Re: [hibernate-dev] Re: Pushing indexes through JGroups

Sunday, 14 June 2009

I will follow your comments and advices and fix it.

+ JGroupsBackendQueueProcessorFactory:
Yes, I think there should be default cluster name.

+ JGroupsAbstractMessageReceiver
getState / setState. These are JGroups methods to get/set current cluster
state. I think their implementation is not necessary in our case.

+ Tests
I used plain SQL in test for master node, to check if master can correctly
receive Lucene works (or i.e. they are not corrupted ) and do indexing. I
didn't want to trigger indexing with hibernate, just insert data.
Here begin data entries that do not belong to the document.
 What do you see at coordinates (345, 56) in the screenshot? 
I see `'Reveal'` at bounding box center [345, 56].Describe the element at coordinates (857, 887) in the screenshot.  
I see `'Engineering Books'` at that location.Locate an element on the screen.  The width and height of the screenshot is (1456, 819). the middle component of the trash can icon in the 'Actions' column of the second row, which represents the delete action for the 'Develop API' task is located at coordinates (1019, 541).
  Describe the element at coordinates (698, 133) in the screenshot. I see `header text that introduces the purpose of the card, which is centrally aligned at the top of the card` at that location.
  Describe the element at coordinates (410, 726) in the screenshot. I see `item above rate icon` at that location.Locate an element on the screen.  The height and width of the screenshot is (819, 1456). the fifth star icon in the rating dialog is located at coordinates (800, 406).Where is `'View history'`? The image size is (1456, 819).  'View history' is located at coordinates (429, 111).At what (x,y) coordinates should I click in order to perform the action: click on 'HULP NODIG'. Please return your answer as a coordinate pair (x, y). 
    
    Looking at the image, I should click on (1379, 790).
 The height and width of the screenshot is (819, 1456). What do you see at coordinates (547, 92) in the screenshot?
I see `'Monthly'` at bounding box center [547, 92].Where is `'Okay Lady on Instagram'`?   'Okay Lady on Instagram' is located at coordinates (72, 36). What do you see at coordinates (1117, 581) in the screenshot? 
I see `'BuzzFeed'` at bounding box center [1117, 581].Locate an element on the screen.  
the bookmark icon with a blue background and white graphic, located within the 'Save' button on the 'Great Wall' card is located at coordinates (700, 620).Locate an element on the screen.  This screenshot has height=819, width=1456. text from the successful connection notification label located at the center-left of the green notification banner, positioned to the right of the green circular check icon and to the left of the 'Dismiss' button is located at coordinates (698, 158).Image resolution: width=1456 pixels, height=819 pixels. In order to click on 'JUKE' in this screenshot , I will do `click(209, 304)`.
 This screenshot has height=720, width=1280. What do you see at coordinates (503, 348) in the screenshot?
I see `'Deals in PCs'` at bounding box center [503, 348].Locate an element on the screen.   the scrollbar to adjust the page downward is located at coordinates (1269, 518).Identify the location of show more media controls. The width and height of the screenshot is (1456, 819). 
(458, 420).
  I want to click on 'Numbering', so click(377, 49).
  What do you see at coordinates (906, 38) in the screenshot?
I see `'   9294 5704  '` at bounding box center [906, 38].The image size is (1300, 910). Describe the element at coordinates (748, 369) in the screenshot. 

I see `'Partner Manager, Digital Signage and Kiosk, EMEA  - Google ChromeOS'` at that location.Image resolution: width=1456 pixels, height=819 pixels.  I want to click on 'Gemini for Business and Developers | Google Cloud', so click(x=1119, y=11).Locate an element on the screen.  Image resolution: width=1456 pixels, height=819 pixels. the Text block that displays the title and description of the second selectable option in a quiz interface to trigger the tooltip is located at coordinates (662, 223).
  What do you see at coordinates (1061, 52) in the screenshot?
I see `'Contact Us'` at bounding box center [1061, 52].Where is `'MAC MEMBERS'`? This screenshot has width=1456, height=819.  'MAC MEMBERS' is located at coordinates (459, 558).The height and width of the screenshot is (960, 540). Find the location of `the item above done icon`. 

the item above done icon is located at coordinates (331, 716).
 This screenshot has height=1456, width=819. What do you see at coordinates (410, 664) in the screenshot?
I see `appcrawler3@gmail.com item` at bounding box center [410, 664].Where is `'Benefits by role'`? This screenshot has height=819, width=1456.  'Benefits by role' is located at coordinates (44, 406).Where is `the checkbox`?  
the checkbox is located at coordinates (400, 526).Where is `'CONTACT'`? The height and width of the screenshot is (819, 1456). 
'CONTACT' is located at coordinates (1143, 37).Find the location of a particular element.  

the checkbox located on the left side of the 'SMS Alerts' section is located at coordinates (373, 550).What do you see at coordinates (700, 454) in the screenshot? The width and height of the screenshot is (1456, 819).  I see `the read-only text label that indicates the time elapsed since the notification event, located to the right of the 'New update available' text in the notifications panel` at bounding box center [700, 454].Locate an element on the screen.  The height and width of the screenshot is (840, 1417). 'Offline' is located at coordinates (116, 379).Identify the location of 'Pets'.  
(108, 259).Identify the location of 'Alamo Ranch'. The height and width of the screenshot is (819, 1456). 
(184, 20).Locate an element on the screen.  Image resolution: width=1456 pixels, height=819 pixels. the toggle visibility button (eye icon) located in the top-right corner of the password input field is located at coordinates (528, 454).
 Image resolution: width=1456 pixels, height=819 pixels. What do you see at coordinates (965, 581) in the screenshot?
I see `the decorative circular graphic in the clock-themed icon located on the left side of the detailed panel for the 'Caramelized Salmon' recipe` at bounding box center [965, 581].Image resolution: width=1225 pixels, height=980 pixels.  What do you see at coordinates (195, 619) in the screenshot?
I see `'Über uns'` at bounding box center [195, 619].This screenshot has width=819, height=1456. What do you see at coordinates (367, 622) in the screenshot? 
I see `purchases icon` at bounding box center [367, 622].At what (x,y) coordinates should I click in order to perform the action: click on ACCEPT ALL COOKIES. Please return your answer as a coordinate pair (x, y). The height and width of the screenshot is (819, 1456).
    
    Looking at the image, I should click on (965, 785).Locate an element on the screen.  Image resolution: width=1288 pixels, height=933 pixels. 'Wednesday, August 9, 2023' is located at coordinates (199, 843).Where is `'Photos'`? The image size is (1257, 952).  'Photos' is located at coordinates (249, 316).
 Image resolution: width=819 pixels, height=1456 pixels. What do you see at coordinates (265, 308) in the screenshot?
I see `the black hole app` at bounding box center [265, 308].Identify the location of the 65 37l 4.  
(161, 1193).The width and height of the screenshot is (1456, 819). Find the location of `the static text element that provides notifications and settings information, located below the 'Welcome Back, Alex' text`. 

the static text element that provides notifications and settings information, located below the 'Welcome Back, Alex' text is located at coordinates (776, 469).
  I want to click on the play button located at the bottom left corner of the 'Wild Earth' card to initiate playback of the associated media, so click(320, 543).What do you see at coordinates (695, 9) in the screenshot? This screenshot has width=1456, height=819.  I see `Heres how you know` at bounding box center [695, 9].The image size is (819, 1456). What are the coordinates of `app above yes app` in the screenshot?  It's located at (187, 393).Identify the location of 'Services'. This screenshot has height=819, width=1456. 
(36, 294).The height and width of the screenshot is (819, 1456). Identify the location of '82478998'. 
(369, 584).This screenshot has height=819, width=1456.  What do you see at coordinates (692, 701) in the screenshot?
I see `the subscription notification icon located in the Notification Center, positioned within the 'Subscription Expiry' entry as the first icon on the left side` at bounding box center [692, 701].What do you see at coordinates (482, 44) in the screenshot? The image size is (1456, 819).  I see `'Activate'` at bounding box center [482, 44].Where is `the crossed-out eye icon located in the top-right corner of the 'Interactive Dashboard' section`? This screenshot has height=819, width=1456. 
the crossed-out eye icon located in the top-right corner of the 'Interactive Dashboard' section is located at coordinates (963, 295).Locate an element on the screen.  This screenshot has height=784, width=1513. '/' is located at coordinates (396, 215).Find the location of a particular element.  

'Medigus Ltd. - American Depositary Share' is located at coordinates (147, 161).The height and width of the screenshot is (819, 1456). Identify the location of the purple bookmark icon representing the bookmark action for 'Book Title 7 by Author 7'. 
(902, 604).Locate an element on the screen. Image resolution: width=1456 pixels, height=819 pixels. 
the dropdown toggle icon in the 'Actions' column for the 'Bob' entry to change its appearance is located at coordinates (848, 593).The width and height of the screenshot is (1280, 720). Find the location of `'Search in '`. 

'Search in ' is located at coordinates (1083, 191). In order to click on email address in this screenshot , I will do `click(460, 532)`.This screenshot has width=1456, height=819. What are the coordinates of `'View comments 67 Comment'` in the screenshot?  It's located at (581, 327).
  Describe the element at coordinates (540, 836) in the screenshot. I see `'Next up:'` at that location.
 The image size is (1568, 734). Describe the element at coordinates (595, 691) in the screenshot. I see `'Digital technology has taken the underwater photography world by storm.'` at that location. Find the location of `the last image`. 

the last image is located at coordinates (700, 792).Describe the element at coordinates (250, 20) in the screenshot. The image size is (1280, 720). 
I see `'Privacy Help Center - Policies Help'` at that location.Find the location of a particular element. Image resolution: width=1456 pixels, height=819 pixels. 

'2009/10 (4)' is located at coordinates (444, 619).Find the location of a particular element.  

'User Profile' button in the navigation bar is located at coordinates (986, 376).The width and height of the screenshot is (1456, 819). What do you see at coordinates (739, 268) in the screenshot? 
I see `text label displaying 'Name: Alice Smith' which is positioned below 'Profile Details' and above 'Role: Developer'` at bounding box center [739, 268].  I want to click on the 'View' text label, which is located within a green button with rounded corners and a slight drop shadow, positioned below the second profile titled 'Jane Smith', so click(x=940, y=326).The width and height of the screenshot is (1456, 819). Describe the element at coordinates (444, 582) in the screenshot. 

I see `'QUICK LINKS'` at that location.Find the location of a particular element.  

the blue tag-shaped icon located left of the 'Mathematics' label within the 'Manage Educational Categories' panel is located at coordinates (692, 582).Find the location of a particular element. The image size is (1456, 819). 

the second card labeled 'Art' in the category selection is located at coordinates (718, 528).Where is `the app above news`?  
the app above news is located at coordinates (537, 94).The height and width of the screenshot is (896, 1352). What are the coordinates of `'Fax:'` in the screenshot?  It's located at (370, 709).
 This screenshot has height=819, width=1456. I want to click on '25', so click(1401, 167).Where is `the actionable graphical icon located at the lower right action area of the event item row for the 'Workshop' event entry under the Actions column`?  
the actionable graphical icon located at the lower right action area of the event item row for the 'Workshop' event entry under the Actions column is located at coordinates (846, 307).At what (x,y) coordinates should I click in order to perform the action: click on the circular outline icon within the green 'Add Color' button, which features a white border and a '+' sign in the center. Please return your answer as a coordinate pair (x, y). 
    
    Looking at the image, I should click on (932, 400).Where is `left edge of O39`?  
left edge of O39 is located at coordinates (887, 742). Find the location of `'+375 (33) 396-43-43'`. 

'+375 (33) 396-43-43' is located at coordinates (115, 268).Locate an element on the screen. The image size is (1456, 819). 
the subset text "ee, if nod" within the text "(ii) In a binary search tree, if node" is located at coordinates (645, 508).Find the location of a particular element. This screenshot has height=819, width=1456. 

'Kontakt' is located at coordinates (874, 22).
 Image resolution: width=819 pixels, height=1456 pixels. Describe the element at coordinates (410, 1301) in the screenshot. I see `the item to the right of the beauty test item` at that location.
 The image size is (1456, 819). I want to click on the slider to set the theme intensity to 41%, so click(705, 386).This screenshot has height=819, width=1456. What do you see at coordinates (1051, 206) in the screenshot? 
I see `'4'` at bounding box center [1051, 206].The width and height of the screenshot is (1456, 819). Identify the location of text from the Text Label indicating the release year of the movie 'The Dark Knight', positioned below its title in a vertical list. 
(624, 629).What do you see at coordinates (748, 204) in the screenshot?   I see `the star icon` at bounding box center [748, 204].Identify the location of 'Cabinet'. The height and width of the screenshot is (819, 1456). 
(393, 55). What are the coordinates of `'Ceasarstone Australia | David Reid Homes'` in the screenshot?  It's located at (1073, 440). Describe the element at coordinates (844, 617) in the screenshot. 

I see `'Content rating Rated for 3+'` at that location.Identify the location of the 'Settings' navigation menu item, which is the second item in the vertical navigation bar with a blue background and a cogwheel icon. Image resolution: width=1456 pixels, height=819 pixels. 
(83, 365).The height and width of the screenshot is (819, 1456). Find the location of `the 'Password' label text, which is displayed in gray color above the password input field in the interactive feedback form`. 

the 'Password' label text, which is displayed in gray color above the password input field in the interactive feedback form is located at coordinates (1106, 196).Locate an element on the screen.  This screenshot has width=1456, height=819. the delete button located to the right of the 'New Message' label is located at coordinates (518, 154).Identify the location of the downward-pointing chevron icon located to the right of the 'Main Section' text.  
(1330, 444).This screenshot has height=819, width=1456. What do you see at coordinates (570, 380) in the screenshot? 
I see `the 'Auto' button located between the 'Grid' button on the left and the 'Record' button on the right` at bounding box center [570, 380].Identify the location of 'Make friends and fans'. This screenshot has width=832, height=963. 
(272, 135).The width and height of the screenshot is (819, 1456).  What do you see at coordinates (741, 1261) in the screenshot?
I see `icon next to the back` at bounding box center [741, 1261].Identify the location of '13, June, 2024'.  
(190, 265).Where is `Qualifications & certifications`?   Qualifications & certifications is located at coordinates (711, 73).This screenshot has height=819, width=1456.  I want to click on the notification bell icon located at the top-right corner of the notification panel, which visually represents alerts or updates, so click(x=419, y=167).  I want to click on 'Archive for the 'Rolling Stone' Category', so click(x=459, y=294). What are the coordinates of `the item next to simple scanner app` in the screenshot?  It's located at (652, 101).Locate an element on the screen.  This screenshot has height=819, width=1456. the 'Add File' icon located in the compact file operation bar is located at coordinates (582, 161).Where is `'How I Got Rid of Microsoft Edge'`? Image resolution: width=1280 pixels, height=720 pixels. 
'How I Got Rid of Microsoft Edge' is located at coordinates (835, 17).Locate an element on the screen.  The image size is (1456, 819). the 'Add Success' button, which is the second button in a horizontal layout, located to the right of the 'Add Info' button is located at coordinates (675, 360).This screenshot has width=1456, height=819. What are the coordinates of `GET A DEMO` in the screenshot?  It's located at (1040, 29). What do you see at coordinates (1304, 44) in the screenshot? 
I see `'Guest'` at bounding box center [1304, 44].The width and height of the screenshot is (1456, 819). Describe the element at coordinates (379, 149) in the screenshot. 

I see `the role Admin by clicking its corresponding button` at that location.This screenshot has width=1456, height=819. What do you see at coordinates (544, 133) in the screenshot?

Lucene
document for inserted data is created separately and sent to master which
updates index.

+ Configuration for JGroups
Yes that's right, possibility to JGroups customization should be added.
Default JG configuration works in most cases but not in all, like Sanne has
reported. I noticed that Infinispan has it done. Xml file, properties file
and string with properties as possibilities. So I suppose it is good idea.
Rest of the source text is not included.